Ileus Ileus is associated with intraperitoneal or retroperitoneal infection, metabolic disturbances, and intraabdominal surgery. The patient experiences abdominal distention, vomiting, obstipation, and cramps. On auscultation, there is minimal or absent peristalsis. Abdominal radiographs show gaseous distention of isolated segments of both the small and large intestines.

Intussusception Bowel obstruction in children ages 2 months to 2 years usually occurs in the ileocecal region and classically presents with vomiting, colicky abdominal pain with drawing up of the legs, and eventual currant jelly stools. The onset is dramatic.
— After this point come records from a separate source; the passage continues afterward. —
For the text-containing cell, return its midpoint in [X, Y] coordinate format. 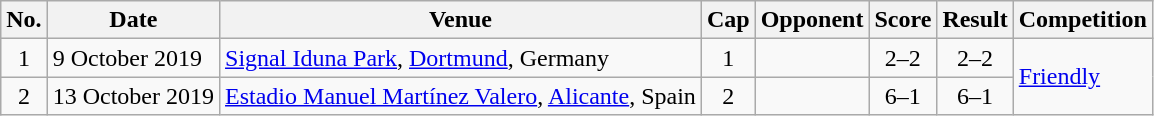
Date [133, 20]
Estadio Manuel Martínez Valero, Alicante, Spain [461, 96]
Cap [728, 20]
Opponent [812, 20]
Competition [1082, 20]
Score [903, 20]
13 October 2019 [133, 96]
Venue [461, 20]
No. [24, 20]
Friendly [1082, 77]
9 October 2019 [133, 58]
Result [975, 20]
Signal Iduna Park, Dortmund, Germany [461, 58]
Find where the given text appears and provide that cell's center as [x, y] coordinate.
The child is asleep or awake when suddenly he or she cries out with severe pain. The child twists and squirms; nothing gives any relief until, almost suddenly, there is a lull with absence of pain followed by a similar painful episode. The abdomen has a sausage­shaped mass that can be felt in the RUQ. The stool tests positive for blood.

Malrotation and volvulus Improper rotation and fixation of the duodenum and colon can cause an artery to obstruct, and the patient experiences ischemic necrosis. This disorder of the embryonic gut is usually seen in the first month of life. The infant presents with bilious emesis followed by abdominal distention and GI bleeding. Shock occurs from progression of the ischemia.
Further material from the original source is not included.